Meu amigo já tem mais de 70 anos. Bem mais. Duplamente aposentado, tem boa renda, paga seus impostos e, mesmo sem precisar, vota em toda eleição e ainda briga pelo candidato escolhido. Até no clube. Participa do grupo da paróquia ao lado da esposa, é bem informado, inteligente e gosta de ler. É o tal cidadão exemplar.
Mas já faz algumas semanas que ele anda olhando de lado, desconfiado, dando toda pinta que está fazendo coisa errada. Nas noites de terça e quinta ele sai de casa, de máscara, dá uma desculpa qualquer pra quem fica vendo a reprise da novela, e vai encontrar os amigos no bar. É uma reunião clandestina.
Os seis vetustos senhores convenceram o proprietário a abrir o estabelecimento toda noite. Abrir não é o termo exato. Cada um que chega bate três vezes na porta metálica que é levantada até a metade para que entrem agachados, como se estivessem frequentando um aparelho de resistência numa época de repressão.
É uma situação insalubre. Um bando de macróbios – acrescidos de outros mais jovens que descobriram a tramoia – trancados num cubículo, entre a parede e o balcão, falando não muito alto para não despertar a atenção da clientela da padaria vizinha, segurando a vontade de xingar o apresentador do jornal da TV.
Eles acreditam que as mulheres não sabem de nada, mas é de se duvidar. Mulher sempre sabe. Minha teoria é que, se eles não aguentam mais ficar em casa o tempo todo, elas também não suportam que eles espalhem suas manias, humores e desarrumações o dia inteiro. E preferem olhar para o lado.

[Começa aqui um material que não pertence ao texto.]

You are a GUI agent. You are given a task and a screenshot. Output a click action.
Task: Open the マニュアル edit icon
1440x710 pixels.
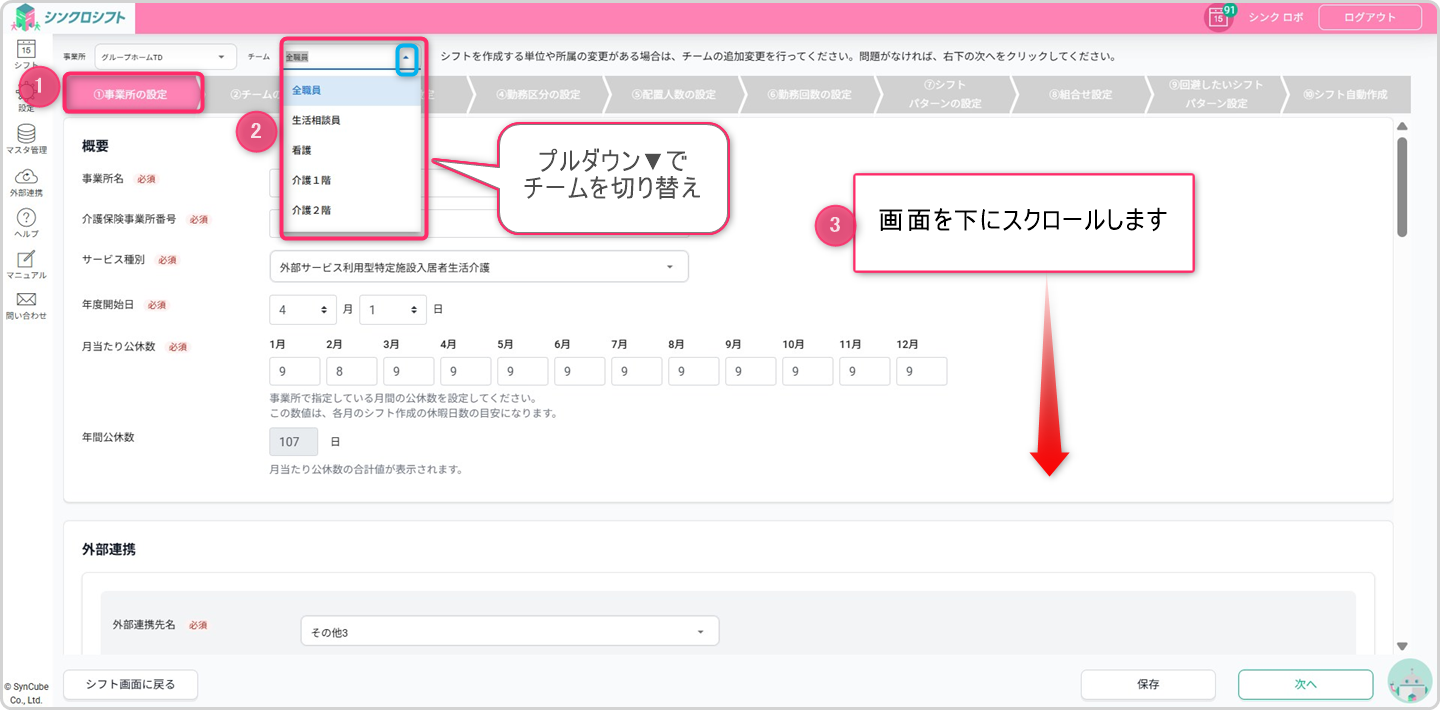26,260
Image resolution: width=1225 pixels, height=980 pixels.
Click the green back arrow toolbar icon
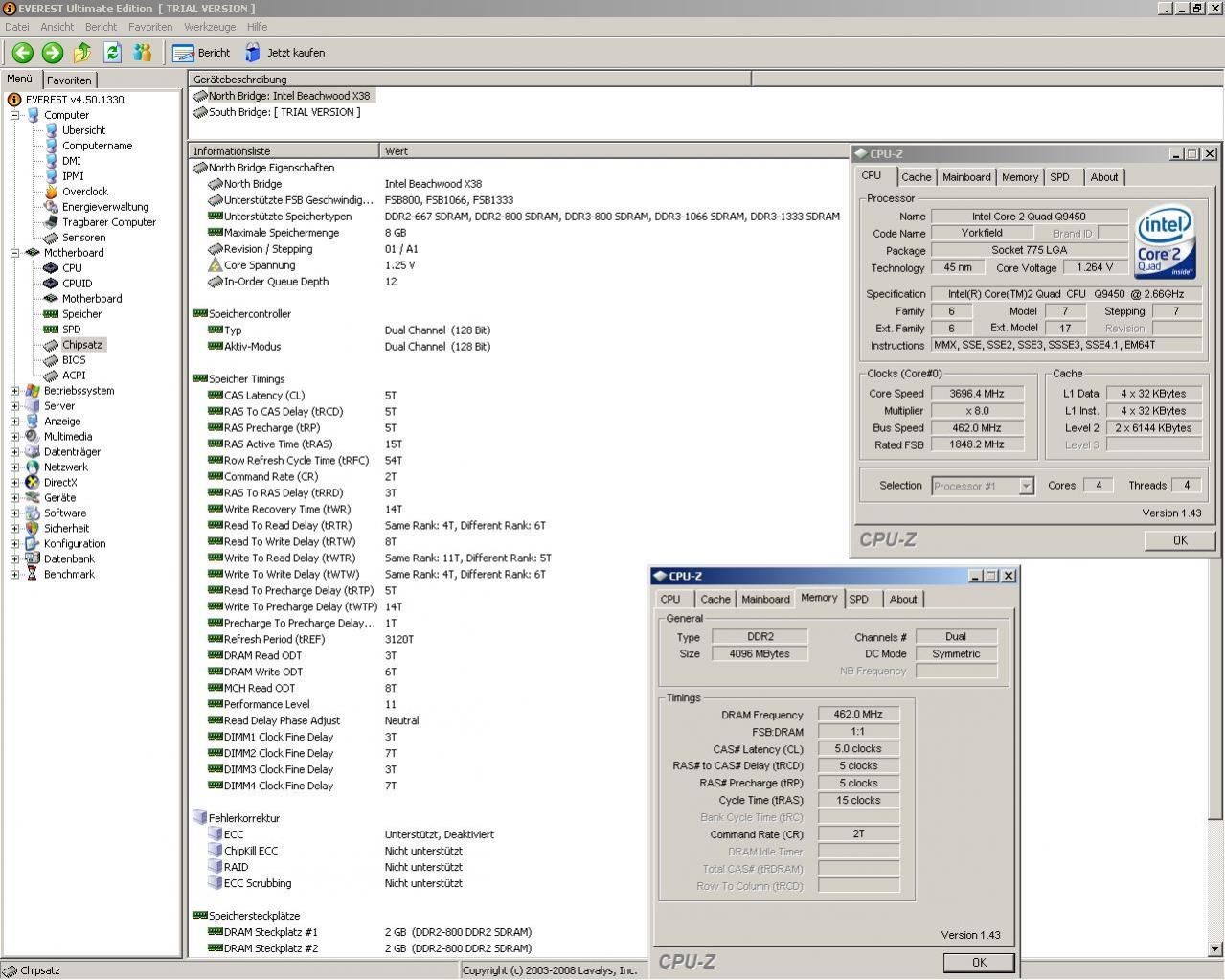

A turma não aguenta mais o isolamento total. No início todo mundo respeitou os decretos, as vontades dos cientistas e se recolheu. Tentaram levar o hábito de toda noite para as respectivas varandas, abriam uma garrafa e se punham a ligar um para o outro, mas logo desistiram. Era patético demais.
No boteco, a bebida é o que menos importa. O objetivo é a convivência, ainda mais quando se forma uma confraria informal, sem títulos e pompa, mas com aquela intraduzível aura de camaradagem, mesmo – ou principalmente – quando as opiniões são diferentes. É o ambiente perfeito para a troca de ideias; e algumas vezes de insultos. É como o Congresso, mas sem negociatas.
Semana passada – valendo a proibição para o funcionamento de bares – não resisti e fui conferir a maquinação. Gostaria de dizer aqui que foi por puro interesse jornalístico, mas seria uma mentira muito cabeluda: era saudade do bar mesmo. Ainda que soubesse que poderia ser pego no malfeito, valia o risco.
Há uma certa ordem, ajustada com os frequentadores; todos usam máscaras, devidamente afrouxadas para permitir goles e petiscos, é proibido fumar e cumprimento só com o cotovelo, embora o espaço exíguo não permita muita distância. A falta de ventilação provoca um calor sufocante, mas ninguém reclama.
É como disse um dos presentes, sem esconder a felicidade:
– O melhor do boteco é a distância que ele fica da casa da gente.